Theory

Snell's Law PhysicsRefraction Angle & Index of Refraction

Geometric OpticsRefraction

Introduction

Snell's Law states that when a ray crosses the boundary between two transparent media, the product n·sinθ is conserved: n₁·sinθ₁ = n₂·sinθ₂. Here n₁ and n₂ are the refractive indices of the first and second medium, and θ₁ and θ₂ are the angles the incident and refracted rays make with the normal to the interface. The law follows from the requirement that the component of the wave's phase velocity along the boundary must be the same on both sides, so the wavefronts stay continuous as they cross.

The index ratio controls three linked outcomes: how much the ray bends, whether a partial reflection occurs alongside refraction, and whether refraction is possible at all. When light passes from a denser medium into a less dense one (n₁ greater than n₂), the refracted ray bends away from the normal. Push the incident angle past the critical angle θc = arcsin(n₂/n₁) and the refracted ray cannot form; all energy reflects back. This total internal reflection underpins optical fibres, prismatic reflectors, and diamond brilliance. The Fresnel s-polarisation reflectance Rs = ((n₁·cosθ₁ − n₂·cosθ₂)/(n₁·cosθ₁ + n₂·cosθ₂))² quantifies the partial reflection that accompanies every non-TIR crossing.

Most people expect a steeper incident angle to always produce a steeper refracted angle, with the two tracking each other in a roughly linear way. The θ₂ readout in the simulator contradicts this: with n₁ = 1.00 and n₂ = 1.50 the refracted angle is always smaller than the incident one, and the relationship is distinctly non-linear near grazing incidence.
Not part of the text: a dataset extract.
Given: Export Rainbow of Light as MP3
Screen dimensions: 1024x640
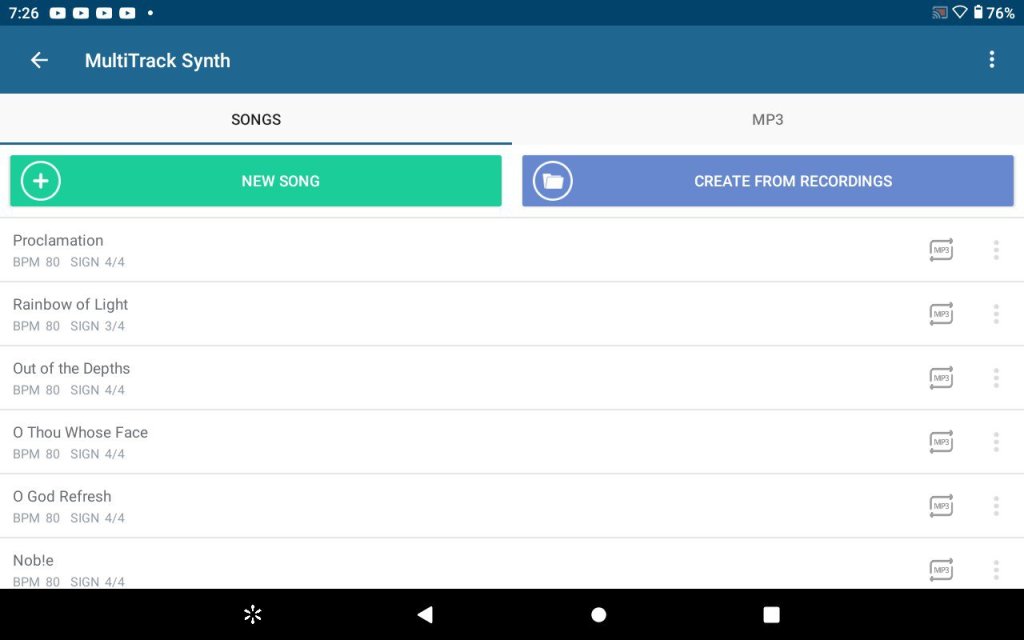Looking at the screenshot, I should tap(941, 314).
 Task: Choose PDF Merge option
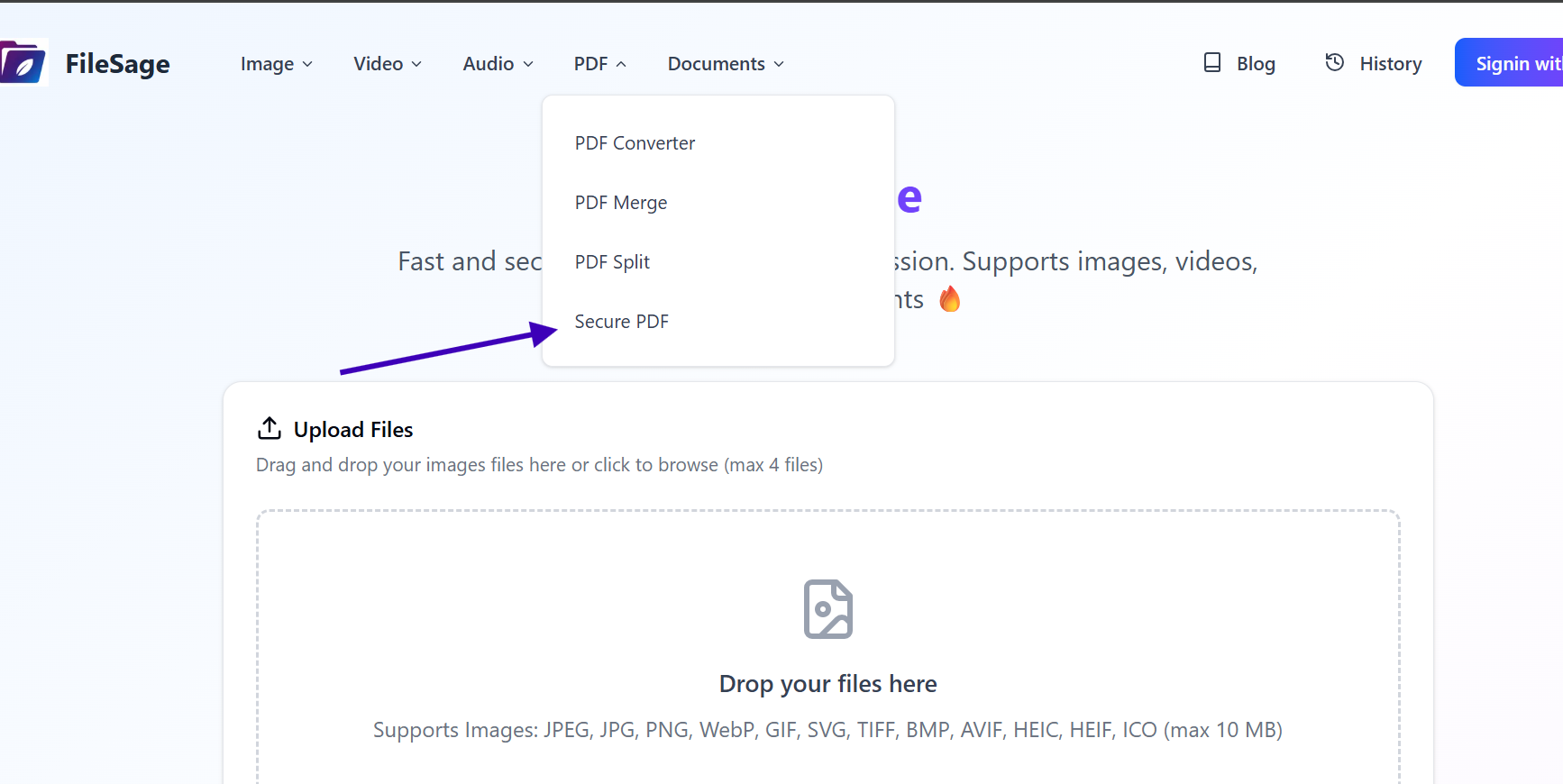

Swap the indices to n₁ = 1.50 and n₂ = 1.00, increase θ₁ past about 41.8°, and the θ₂ readout switches from a numeric value to the TIR label, while the refracted ray vanishes entirely from the canvas.


The Physics Explained

A completed run of the Snell's Law simulator showing the incident, refracted, and reflected rays with angle arcs and the θ₂ vs θ₁ curve.

The simulator's default state sets n₁ = 1.00 (air), n₂ = 1.50 (glass), and θ₁ = 40°. Applying Snell's Law: θ₂ = arcsin(1.00 · sin 40° / 1.50) = arcsin(0.6428 / 1.50) = arcsin(0.4285) ≈ 25.4°. The θ₂ readout reports 25.4 and the n₁·sinθ₁ readout reports 0.6428, confirming that the conserved quantity is matched on both sides of the interface. The refracted ray on the canvas bends toward the normal, as expected when passing into a denser medium.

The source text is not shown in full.